** Begin Selected extract **

# I just wanna feel like im around people again....



## alnadine20 (Oct 22, 2014)

I miss feeling who im around and feeling my presence and their presence and the vibe thats going on in the room. I forgot what that feels like. I cant even make out who im around anymore. Its like when im at work for example im around the same people and the same place every single day and every single day i have to try and think of who im around and where im at. Theres no vibes no energies....nothing.


----------



## peachy (Feb 9, 2008)

Are we twins? I feel exactly the same. Frustrating stuff. Hope we find a way to make it better today!


----------



## mezona (Sep 4, 2015)

Same ((


----------



## Mr confused (Apr 8, 2016)

same here i used to relax in front of the pc and at home or while ating with family and i used to hate being in class now all the places are the same numb and no idea about where am i what am doing or who am i with


----------



## Disruption (Apr 24, 2016)

i guess this will never change...i know what youre talking about...the only time i feel quite like my old self is when im with a good old friend with whom i started smoking weed 9 years ago...talking about the good old days is what helps a lot sometimes


----------



## Mr confused (Apr 8, 2016)

yeah no auras from things i wake up everyday trying to recognize my family and my home i see them but i don't feel them


----------

** End Selected extract **

Exercise task ->
Copy the part of the forum thread above starting at "# I just wanna" and ending at "vibes no energies....nothing.", word for word.

** Begin Data listing **

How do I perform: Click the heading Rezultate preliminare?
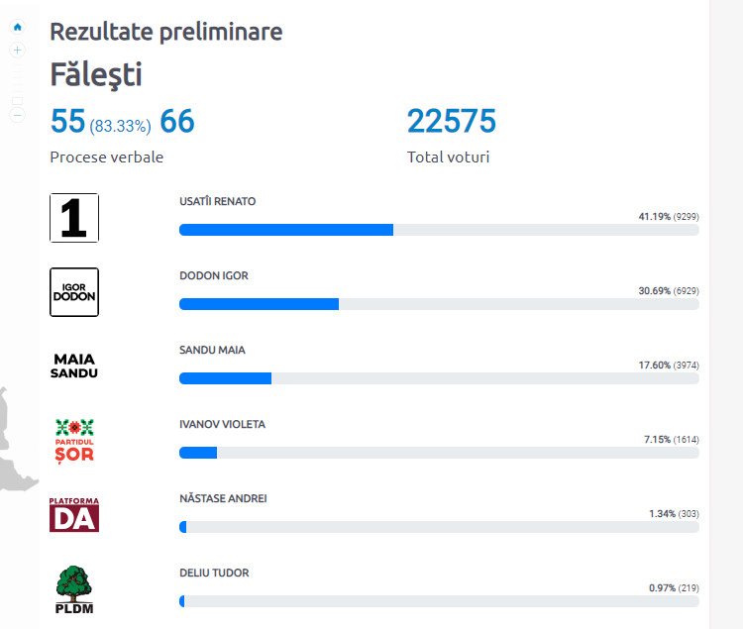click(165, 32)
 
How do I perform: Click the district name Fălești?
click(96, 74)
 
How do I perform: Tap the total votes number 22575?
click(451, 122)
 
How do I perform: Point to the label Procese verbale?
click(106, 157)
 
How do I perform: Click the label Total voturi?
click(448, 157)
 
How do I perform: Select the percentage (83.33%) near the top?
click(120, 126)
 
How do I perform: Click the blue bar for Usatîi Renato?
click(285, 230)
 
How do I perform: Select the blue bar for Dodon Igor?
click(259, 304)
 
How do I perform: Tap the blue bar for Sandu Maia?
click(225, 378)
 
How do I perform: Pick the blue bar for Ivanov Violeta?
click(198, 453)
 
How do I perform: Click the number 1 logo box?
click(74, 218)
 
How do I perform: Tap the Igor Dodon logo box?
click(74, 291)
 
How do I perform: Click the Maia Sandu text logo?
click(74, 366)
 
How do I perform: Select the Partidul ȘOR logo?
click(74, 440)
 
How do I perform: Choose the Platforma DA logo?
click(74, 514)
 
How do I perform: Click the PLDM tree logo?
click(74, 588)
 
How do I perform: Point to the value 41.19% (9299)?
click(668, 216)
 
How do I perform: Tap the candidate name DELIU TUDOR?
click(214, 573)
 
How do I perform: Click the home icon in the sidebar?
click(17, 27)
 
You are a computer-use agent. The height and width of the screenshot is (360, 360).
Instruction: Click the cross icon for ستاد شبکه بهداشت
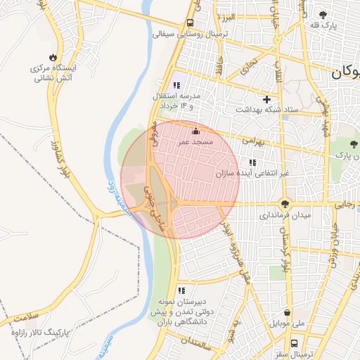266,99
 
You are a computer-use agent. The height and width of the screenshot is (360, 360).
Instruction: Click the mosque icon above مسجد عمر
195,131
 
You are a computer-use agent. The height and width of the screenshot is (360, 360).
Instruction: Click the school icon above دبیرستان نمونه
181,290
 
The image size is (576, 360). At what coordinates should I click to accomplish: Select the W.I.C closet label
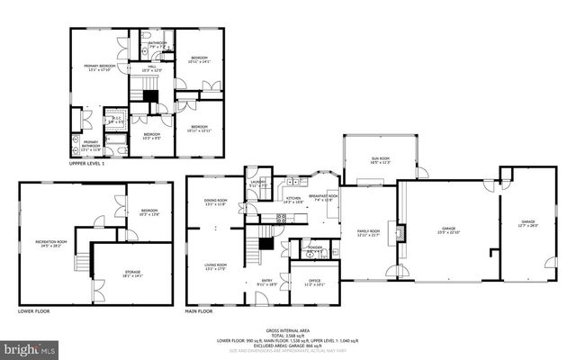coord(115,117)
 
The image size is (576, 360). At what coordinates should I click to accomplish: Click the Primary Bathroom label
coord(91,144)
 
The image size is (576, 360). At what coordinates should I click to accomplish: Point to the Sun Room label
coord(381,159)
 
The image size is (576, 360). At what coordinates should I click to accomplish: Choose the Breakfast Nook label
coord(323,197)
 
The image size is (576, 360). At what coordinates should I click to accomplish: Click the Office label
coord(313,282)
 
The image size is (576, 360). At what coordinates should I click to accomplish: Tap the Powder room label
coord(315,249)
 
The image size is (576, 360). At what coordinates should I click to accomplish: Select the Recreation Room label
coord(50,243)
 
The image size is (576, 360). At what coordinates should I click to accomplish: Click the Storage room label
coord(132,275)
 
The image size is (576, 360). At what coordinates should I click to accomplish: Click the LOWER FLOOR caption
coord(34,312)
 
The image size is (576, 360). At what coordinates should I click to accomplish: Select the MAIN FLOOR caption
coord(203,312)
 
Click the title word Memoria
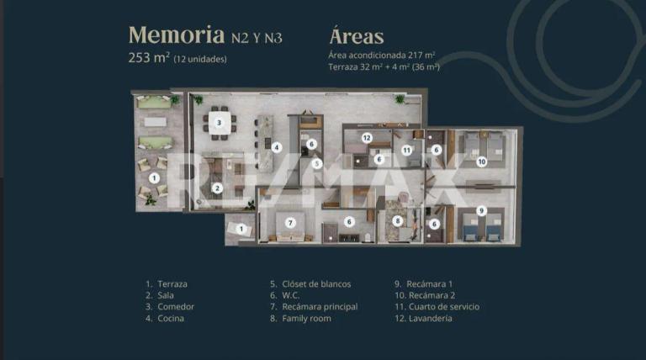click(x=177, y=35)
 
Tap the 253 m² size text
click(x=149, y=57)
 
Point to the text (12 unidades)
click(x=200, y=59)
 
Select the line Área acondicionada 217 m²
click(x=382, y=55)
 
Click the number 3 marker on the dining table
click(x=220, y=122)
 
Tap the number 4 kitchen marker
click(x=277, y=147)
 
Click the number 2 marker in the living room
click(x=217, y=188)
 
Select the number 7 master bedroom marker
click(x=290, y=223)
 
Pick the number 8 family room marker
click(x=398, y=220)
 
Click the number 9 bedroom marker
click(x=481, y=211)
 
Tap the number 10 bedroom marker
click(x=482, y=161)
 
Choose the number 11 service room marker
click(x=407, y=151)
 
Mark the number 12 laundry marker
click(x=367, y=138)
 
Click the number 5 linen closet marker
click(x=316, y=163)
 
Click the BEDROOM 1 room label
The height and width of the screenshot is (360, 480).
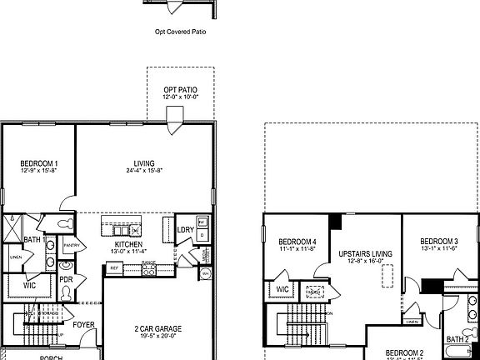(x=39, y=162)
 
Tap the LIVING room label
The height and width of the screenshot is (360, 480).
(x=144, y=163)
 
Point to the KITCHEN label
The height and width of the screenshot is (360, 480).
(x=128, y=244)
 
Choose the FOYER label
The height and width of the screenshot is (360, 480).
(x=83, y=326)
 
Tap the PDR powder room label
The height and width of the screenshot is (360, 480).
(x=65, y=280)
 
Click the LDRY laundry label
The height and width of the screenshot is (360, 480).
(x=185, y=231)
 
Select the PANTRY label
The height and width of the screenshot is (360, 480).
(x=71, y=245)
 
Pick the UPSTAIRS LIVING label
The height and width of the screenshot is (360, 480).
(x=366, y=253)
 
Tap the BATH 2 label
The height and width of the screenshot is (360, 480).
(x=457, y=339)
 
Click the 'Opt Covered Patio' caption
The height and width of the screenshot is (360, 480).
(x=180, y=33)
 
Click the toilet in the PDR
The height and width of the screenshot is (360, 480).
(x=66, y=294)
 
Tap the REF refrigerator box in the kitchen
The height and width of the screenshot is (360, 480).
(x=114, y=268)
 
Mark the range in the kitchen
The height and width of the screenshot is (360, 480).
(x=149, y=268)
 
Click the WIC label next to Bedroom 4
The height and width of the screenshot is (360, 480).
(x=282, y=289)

** End Data listing **

Problem solution ->
# I just wanna feel like im around people again....



## alnadine20 (Oct 22, 2014)

I miss feeling who im around and feeling my presence and their presence and the vibe thats going on in the room. I forgot what that feels like. I cant even make out who im around anymore. Its like when im at work for example im around the same people and the same place every single day and every single day i have to try and think of who im around and where im at. Theres no vibes no energies....nothing.